Daily yield ≈ panel W × sun h × efficiency. Example: 300 W × 5 h × 0.80 = 1,200 Wh/day. At 1,500 Wh load, shortfall is 300 Wh—25 Ah at 12 V. Add panels, cut load, or carry 25+ Ah usable headroom in the house bank.
Is 24V better than 12V for RV solar?
Same Wh need either way—24 V halves amperage for identical power, which helps on long wire runs and heavy inverter loads. Many OEM RVs stay 12 V; coach and DIY builds often choose 24 V. This calculator accepts either house voltage input.
How does daily Wh relate to my 12V or 24V Ah rating?
Ah ≈ Wh ÷ voltage.

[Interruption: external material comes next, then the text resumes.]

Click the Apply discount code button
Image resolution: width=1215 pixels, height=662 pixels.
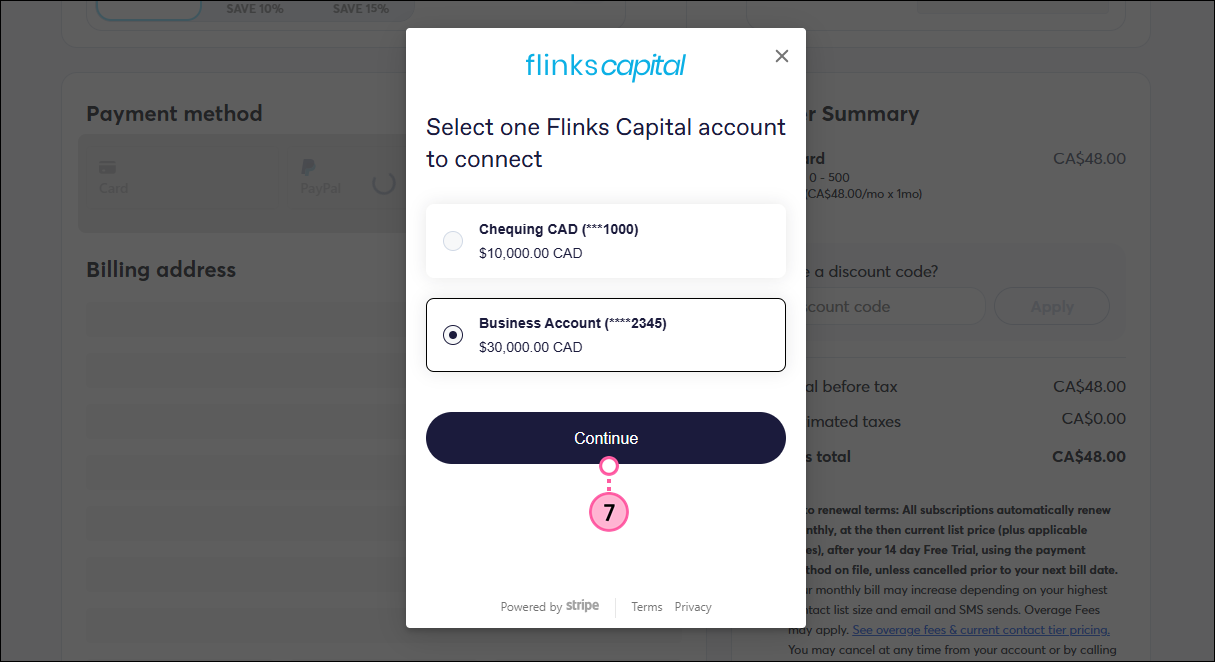pos(1051,306)
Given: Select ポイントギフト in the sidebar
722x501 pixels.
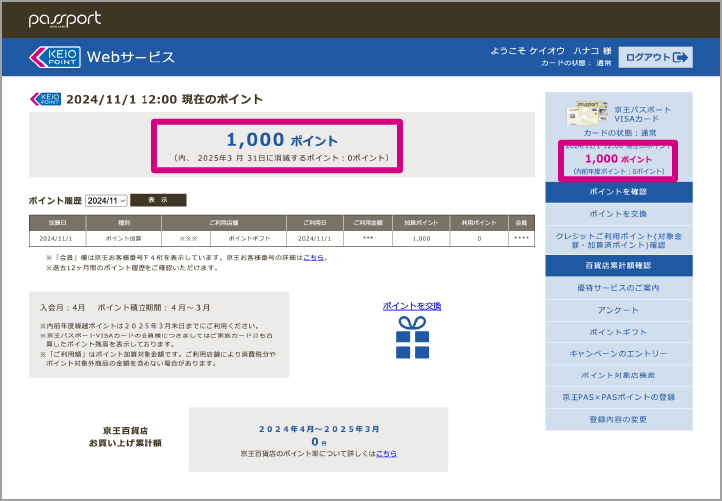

A 400 Wh daily shortfall is about 33 Ah at 12 V or 17 Ah at 24 V. Nameplate bank Ah must exceed that after depth-of-discharge limits—lithium and lead-acid usable Ah differ.
Technical specifications
- Daily yield Wh = panel_W × peak_sun_h × (efficiency ÷ 100).
- Shortfall Ah ≈ (load Wh − yield Wh) ÷ house voltage (12 or 24).
- Surplus Wh = yield Wh − load Wh when panels exceed consumption.
- Related: battery-bank-size, inverter-sizing, camping-fridge-runtime.
Voltage changes amps, not energy
A 1,800 Wh daily load is the same whether the bus is 12 V or 24 V—the amp-hour draw on the bank differs. Enter the voltage your coach actually runs so shortfall Ah matches your monitor and shunt readings.
12 V familiarity vs. 24 V efficiency
12 V components dominate the RV aftermarket—controllers, fuses, and appliances are easy to find. 24 V reduces current for the same wattage, which matters when the inverter runs microwave or AC loads. Either way, panel yield must cover daily Wh before voltage choice saves you.